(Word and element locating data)

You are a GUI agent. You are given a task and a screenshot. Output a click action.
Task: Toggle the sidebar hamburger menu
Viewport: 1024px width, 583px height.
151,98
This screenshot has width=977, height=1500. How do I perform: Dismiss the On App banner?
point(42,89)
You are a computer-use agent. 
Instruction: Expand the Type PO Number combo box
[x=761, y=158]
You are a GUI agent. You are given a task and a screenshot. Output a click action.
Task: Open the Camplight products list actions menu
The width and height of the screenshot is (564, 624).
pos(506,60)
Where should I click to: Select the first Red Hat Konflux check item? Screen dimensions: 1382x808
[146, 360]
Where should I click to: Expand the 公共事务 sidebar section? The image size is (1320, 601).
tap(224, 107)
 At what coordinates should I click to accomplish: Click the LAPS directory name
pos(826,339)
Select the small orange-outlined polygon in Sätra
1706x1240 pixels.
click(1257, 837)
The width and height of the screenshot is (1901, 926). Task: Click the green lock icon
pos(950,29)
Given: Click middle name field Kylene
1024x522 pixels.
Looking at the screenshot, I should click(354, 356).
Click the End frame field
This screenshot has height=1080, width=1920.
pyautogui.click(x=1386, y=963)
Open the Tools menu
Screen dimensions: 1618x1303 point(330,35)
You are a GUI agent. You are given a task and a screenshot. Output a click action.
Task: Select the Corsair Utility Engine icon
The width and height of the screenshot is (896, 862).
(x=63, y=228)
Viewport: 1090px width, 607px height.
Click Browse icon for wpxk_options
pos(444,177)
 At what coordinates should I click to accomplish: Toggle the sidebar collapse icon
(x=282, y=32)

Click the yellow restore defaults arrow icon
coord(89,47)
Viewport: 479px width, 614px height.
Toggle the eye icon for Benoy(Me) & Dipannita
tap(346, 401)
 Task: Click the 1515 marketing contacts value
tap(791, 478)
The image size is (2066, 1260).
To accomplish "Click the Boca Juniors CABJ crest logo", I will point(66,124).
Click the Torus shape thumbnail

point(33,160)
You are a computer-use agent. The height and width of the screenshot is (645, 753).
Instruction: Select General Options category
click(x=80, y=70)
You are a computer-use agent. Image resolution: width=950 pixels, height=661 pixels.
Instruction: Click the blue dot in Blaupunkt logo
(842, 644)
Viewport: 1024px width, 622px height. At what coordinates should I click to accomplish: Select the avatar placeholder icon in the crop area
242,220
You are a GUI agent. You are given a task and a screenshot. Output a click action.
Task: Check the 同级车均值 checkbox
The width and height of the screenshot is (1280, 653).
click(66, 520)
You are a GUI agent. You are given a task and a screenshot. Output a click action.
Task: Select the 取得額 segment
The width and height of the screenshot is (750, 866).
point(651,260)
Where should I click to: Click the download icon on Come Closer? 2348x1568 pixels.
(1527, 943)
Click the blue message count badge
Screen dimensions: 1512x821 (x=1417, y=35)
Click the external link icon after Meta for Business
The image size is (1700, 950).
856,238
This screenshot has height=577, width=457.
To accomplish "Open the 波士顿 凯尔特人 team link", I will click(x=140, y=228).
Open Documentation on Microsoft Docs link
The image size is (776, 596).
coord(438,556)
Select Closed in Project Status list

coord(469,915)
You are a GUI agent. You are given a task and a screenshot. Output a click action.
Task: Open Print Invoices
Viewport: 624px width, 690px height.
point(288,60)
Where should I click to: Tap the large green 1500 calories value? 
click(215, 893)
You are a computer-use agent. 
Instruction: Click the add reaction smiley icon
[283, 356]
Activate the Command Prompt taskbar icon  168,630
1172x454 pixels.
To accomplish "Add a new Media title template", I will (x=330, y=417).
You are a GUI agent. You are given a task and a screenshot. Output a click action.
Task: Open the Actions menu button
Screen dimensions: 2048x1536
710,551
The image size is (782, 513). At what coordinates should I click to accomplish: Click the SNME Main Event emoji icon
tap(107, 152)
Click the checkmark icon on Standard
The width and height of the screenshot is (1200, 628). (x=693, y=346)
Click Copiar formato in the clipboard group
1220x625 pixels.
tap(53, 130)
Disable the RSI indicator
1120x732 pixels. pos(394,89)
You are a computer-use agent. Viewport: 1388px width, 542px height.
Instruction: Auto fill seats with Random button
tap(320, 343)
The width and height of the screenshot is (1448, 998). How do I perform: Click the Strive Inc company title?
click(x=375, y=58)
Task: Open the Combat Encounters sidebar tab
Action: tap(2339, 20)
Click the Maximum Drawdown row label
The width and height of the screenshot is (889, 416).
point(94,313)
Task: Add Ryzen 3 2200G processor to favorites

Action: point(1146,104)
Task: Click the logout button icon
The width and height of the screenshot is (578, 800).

**Prompt**
Format every line of the records above as a numbered list, leaving out the blank lines.

**Task answer**
1. You are a GUI agent. You are given a task and a screenshot. Output a click action.
2. Task: Toggle the sidebar hamburger menu
3. Viewport: 1024px width, 583px height.
4. 151,98
5. This screenshot has width=977, height=1500. How do I perform: Dismiss the On App banner?
6. point(42,89)
7. You are a computer-use agent. 
8. Instruction: Expand the Type PO Number combo box
9. [x=761, y=158]
10. You are a GUI agent. You are given a task and a screenshot. Output a click action.
11. Task: Open the Camplight products list actions menu
12. The width and height of the screenshot is (564, 624).
13. pos(506,60)
14. Where should I click to: Select the first Red Hat Konflux check item? Screen dimensions: 1382x808
15. [146, 360]
16. Where should I click to: Expand the 公共事务 sidebar section? The image size is (1320, 601).
17. tap(224, 107)
18.  At what coordinates should I click to accomplish: Click the LAPS directory name
19. pos(826,339)
20. Select the small orange-outlined polygon in Sätra
21. 1706x1240 pixels.
22. click(1257, 837)
23. The width and height of the screenshot is (1901, 926). Task: Click the green lock icon
24. pos(950,29)
25. Given: Click middle name field Kylene
26. 1024x522 pixels.
27. Looking at the screenshot, I should click(354, 356).
28. Click the End frame field
29. This screenshot has height=1080, width=1920.
30. pyautogui.click(x=1386, y=963)
31. Open the Tools menu
32. Screen dimensions: 1618x1303 point(330,35)
33. You are a GUI agent. You are given a task and a screenshot. Output a click action.
34. Task: Select the Corsair Utility Engine icon
35. The width and height of the screenshot is (896, 862).
36. (x=63, y=228)
37. Viewport: 1090px width, 607px height.
38. Click Browse icon for wpxk_options
39. pos(444,177)
40.  At what coordinates should I click to accomplish: Toggle the sidebar collapse icon
41. (x=282, y=32)
42. Click the yellow restore defaults arrow icon
43. coord(89,47)
44. Viewport: 479px width, 614px height.
45. Toggle the eye icon for Benoy(Me) & Dipannita
46. tap(346, 401)
47.  Task: Click the 1515 marketing contacts value
48. tap(791, 478)
49. The image size is (2066, 1260).
50. To accomplish "Click the Boca Juniors CABJ crest logo", I will point(66,124).
51. Click the Torus shape thumbnail
52. point(33,160)
53. You are a computer-use agent. The height and width of the screenshot is (645, 753).
54. Instruction: Select General Options category
55. click(x=80, y=70)
56. You are a computer-use agent. Image resolution: width=950 pixels, height=661 pixels.
57. Instruction: Click the blue dot in Blaupunkt logo
58. (842, 644)
59. Viewport: 1024px width, 622px height. At what coordinates should I click to accomplish: Select the avatar placeholder icon in the crop area
60. 242,220
61. You are a GUI agent. You are given a task and a screenshot. Output a click action.
62. Task: Check the 同级车均值 checkbox
63. The width and height of the screenshot is (1280, 653).
64. click(66, 520)
65. You are a GUI agent. You are given a task and a screenshot. Output a click action.
66. Task: Select the 取得額 segment
67. The width and height of the screenshot is (750, 866).
68. point(651,260)
69. Where should I click to: Click the download icon on Come Closer? 2348x1568 pixels.
70. (1527, 943)
71. Click the blue message count badge
72. Screen dimensions: 1512x821 (x=1417, y=35)
73. Click the external link icon after Meta for Business
74. The image size is (1700, 950).
75. 856,238
76. This screenshot has height=577, width=457.
77. To accomplish "Open the 波士顿 凯尔特人 team link", I will click(x=140, y=228).
78. Open Documentation on Microsoft Docs link
79. The image size is (776, 596).
80. coord(438,556)
81. Select Closed in Project Status list
82. coord(469,915)
83. You are a GUI agent. You are given a task and a screenshot. Output a click action.
84. Task: Open Print Invoices
85. Viewport: 624px width, 690px height.
86. point(288,60)
87. Where should I click to: Tap the large green 1500 calories value? 
88. click(215, 893)
89. You are a computer-use agent. 
90. Instruction: Click the add reaction smiley icon
91. [283, 356]
92. Activate the Command Prompt taskbar icon  168,630
93. 1172x454 pixels.
94. To accomplish "Add a new Media title template", I will (x=330, y=417).
95. You are a GUI agent. You are given a task and a screenshot. Output a click action.
96. Task: Open the Actions menu button
97. Screen dimensions: 2048x1536
98. 710,551
99. The image size is (782, 513). At what coordinates should I click to accomplish: Click the SNME Main Event emoji icon
100. tap(107, 152)
101. Click the checkmark icon on Standard
102. The width and height of the screenshot is (1200, 628). (x=693, y=346)
103. Click Copiar formato in the clipboard group
104. 1220x625 pixels.
105. tap(53, 130)
106. Disable the RSI indicator
107. 1120x732 pixels. pos(394,89)
108. You are a computer-use agent. Viewport: 1388px width, 542px height.
109. Instruction: Auto fill seats with Random button
110. tap(320, 343)
111. The width and height of the screenshot is (1448, 998). How do I perform: Click the Strive Inc company title?
112. click(x=375, y=58)
113. Task: Open the Combat Encounters sidebar tab
114. Action: tap(2339, 20)
115. Click the Maximum Drawdown row label
116. The width and height of the screenshot is (889, 416).
117. point(94,313)
118. Task: Add Ryzen 3 2200G processor to favorites
119. Action: point(1146,104)
120. Task: Click the logout button icon
121. The width and height of the screenshot is (578, 800).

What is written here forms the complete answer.